**What is needed**: Below, some lines carry pictures; leave those pictures out and retype exactly the lines from the one with "Image resolution: width=764" through the one with "This screenshot has height=754, width=1342.".

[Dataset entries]
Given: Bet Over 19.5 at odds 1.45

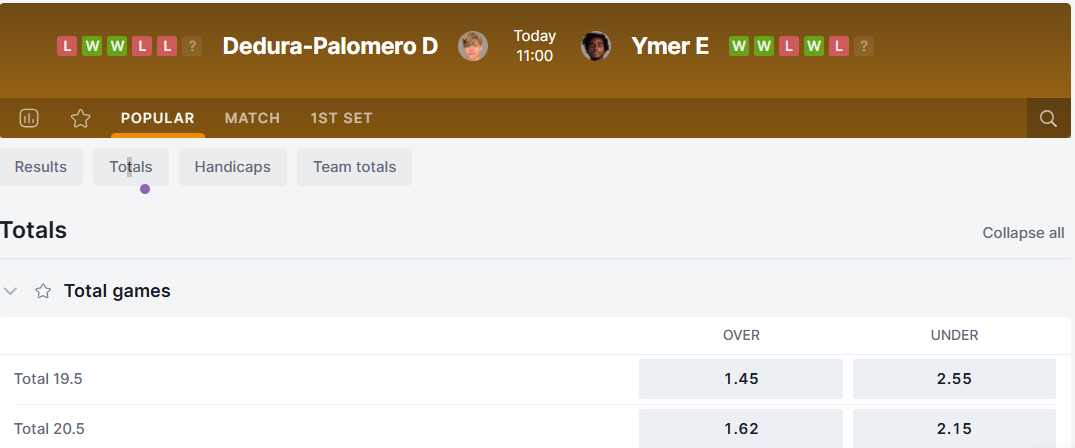Looking at the screenshot, I should (x=741, y=379).
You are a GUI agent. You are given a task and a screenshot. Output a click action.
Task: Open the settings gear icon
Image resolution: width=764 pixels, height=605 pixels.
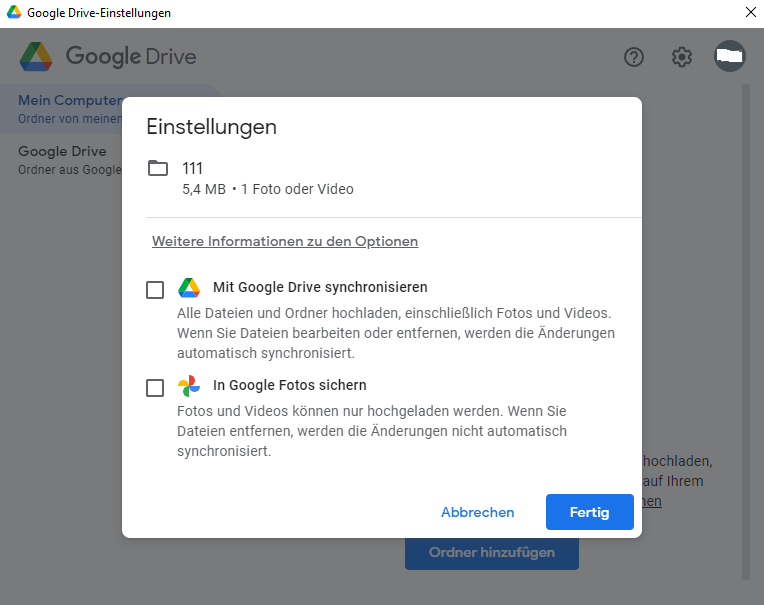682,57
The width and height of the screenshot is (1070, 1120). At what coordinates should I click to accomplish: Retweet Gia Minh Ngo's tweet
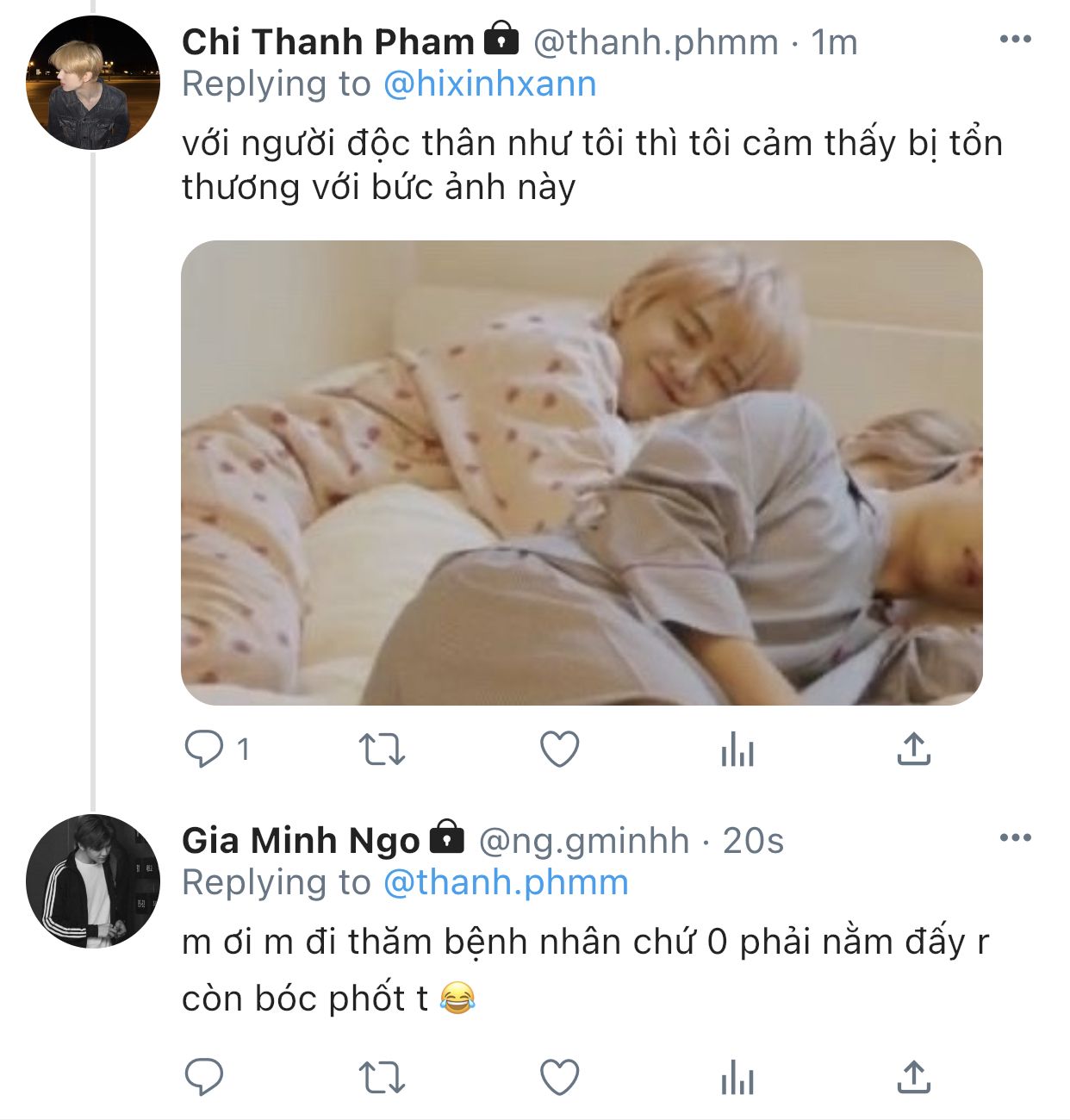coord(382,1077)
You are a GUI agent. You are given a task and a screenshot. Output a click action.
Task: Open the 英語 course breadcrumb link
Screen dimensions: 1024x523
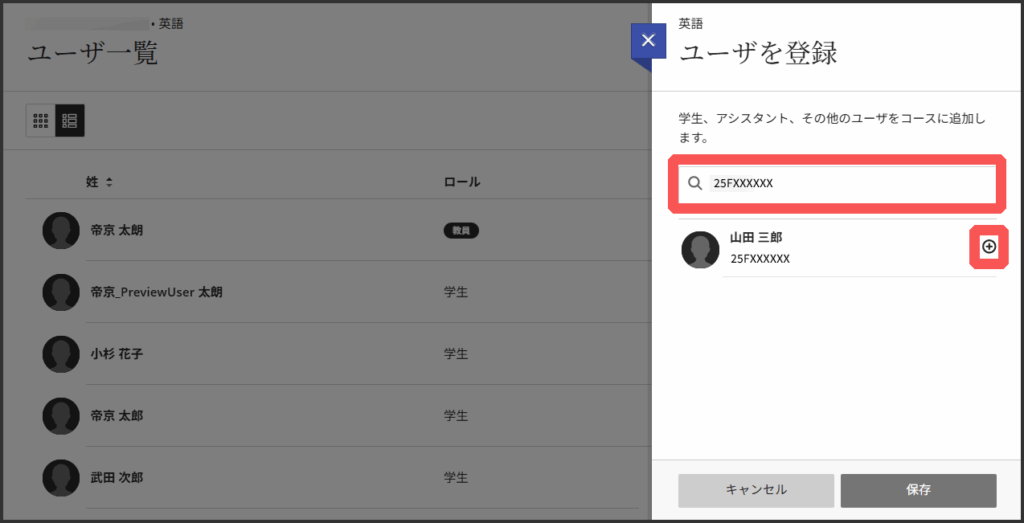[171, 23]
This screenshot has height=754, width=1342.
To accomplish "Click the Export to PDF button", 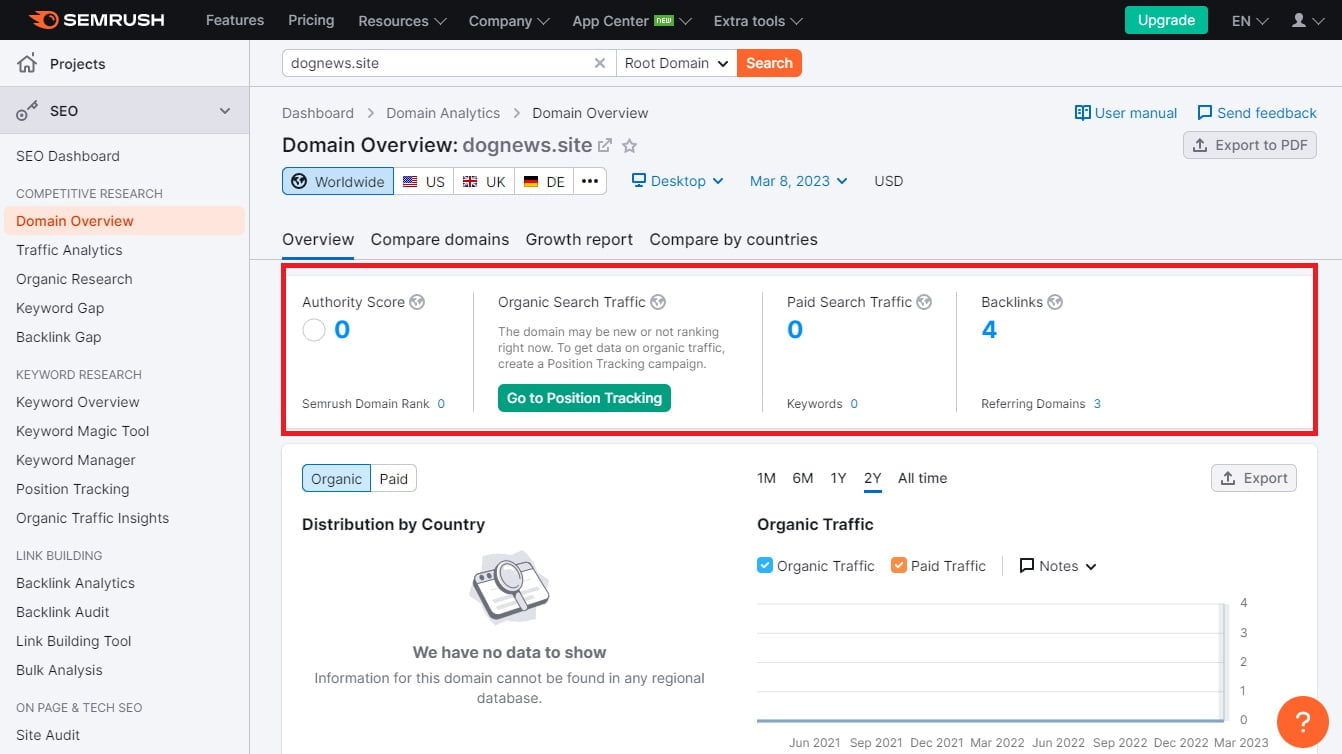I will [x=1250, y=145].
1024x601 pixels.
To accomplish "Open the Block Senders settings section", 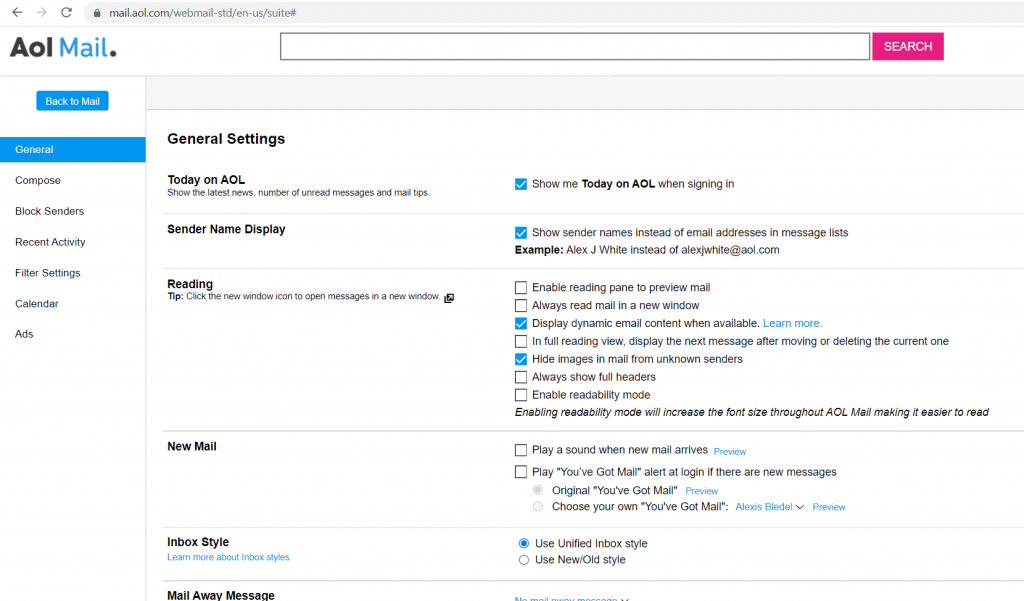I will [50, 211].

**Solution to the exercise**:
Image resolution: width=764 pixels, height=605 pixels.
682,57
The width and height of the screenshot is (1070, 1120). At what coordinates should I click to accomplish: Retweet Gia Minh Ngo's tweet
coord(382,1077)
You are a GUI agent. You are given a task and a screenshot. Output a click action.
Task: Open the 英語 course breadcrumb link
Screen dimensions: 1024x523
[171, 23]
This screenshot has height=754, width=1342.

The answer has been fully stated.